Эту традицию – право жить «по-своему», как отдельная нация – ставят во главу угла те, кто до сих пор ностальгирует по Конфедерации. Она же привела к таким парадоксам политики, как чернокожие добровольцы в рядах армии южан (из тех, кто смог встроиться в модель Диксиленда) и диксикраты в американском Сенате 1960-1970-х годов (то есть консервативные демократы, голосующие в точности как республиканцы, но по-прежнему называющие себя демократами, как это было при генерале Ли).
Веяния на севере и востоке современной Америки – это тоже покушение на традицию, когда права трансгендеров заменяют посещение церкви по воскресеньям. И это тоже столкновение двух экономических моделей – финансовой с ее «зеленой энергией» и рынком услуг и промышленной с заводами, скважинами и двигателями внутреннего сгорания.
Но этот раскол не географический, а социальный: на либеральные мегаполисы и консервативную глубинку более-менее поровну расколот теперь каждый крупный штат вне зависимости от того, на севере он или на юге. На уровне практических интересов, говорим мы о правах меньшинств или о все той же тарифной политике, они вошли в клинч, но пригороды не могут отделиться от города, а город пойти на пригороды войной того же типа, какая началась 160 лет назад.
То, что происходит в США сейчас, гораздо больше напоминает не предвоенный, а послевоенный период, когда янки «наказывали» и «перевоспитывали» мятежников-южан, ограничивая их в политических правах. «Культура отмены» и реформа избирательной системы – та же «реконструкция Юга». И последствия, надо думать, будут такими же.

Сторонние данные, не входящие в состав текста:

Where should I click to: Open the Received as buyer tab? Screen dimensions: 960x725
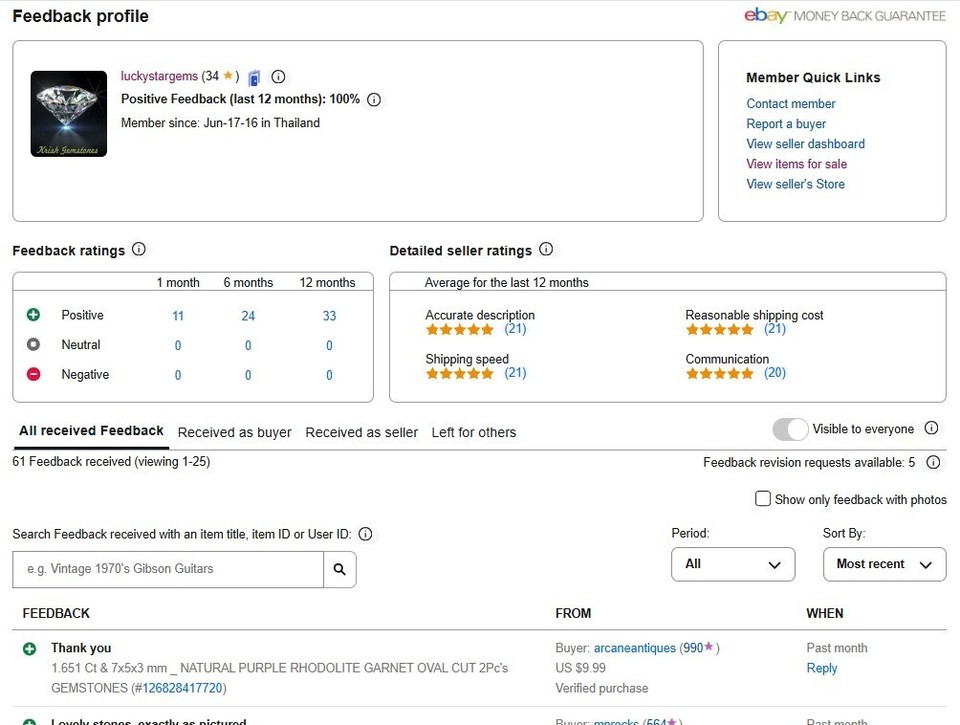click(x=235, y=432)

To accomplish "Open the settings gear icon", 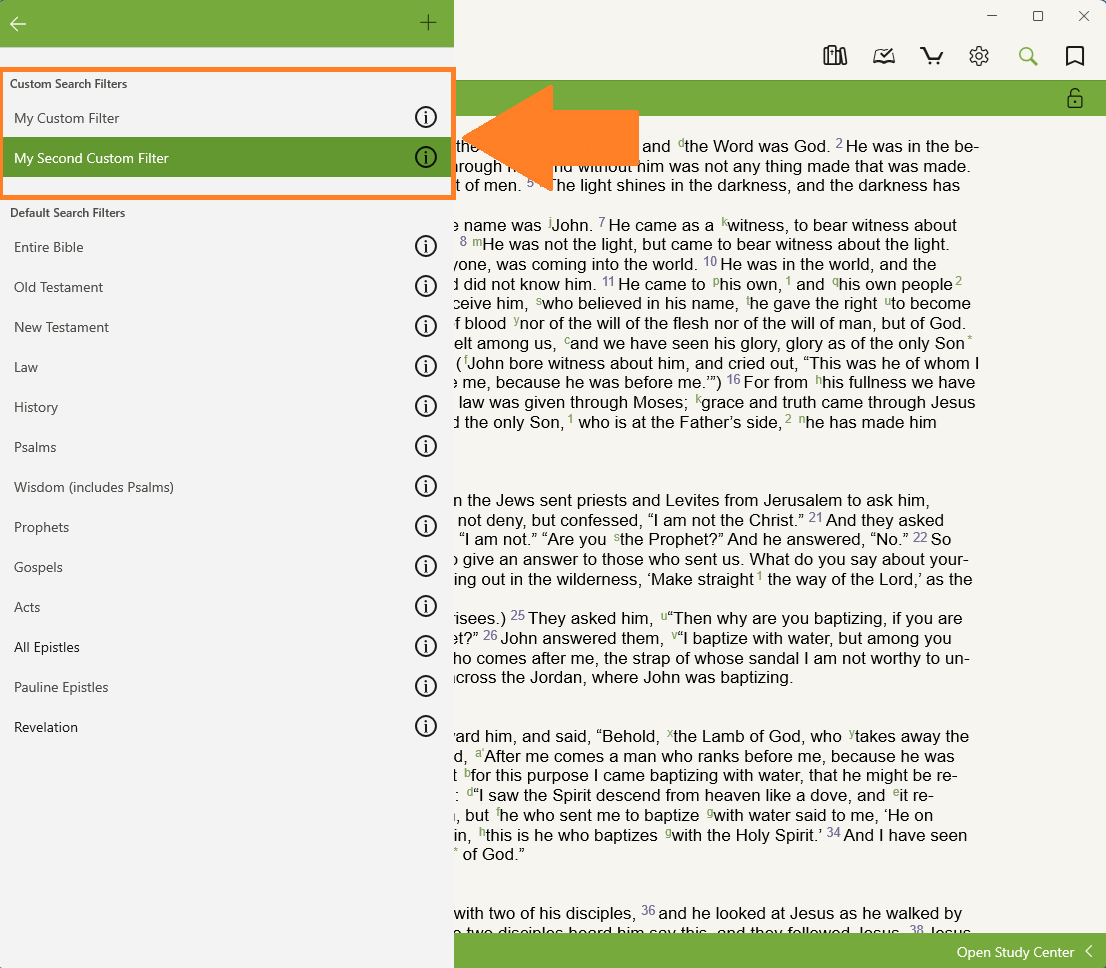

Вопреки собственной убежденности, американцы не творят мировую историю, а живут по ее законам. Успешная попытка политической силы, которую поддерживает лишь половина общества, навязать свои правила всей стране и сломать недовольных через колено, приводит к коррупции, деградации госуправления и узурпации власти. Именно это и произошло в США после победы Севера над Югом: институт выборов формально сохранялся, но для «правильного результата» в Вашингтоне не считали зазорным вводить войска в южные штаты.
Россия явно не та страна, где стоило бы в предложенных обстоятельствах жалеть Америку, тем более, что после смутного послевоенного периода двум партиям посчастливилось вновь нащупать точки для балансирования всей системы по правилам демократии. Возможно, нащупают и теперь.
Но это совсем не означает того, что набитые ружьями погреба всегда будут молчать. Тот тип раскола, который переживает Америка, страхует ее от повторения классической гражданской войны, но в значительно меньшей степени – от попытки революции.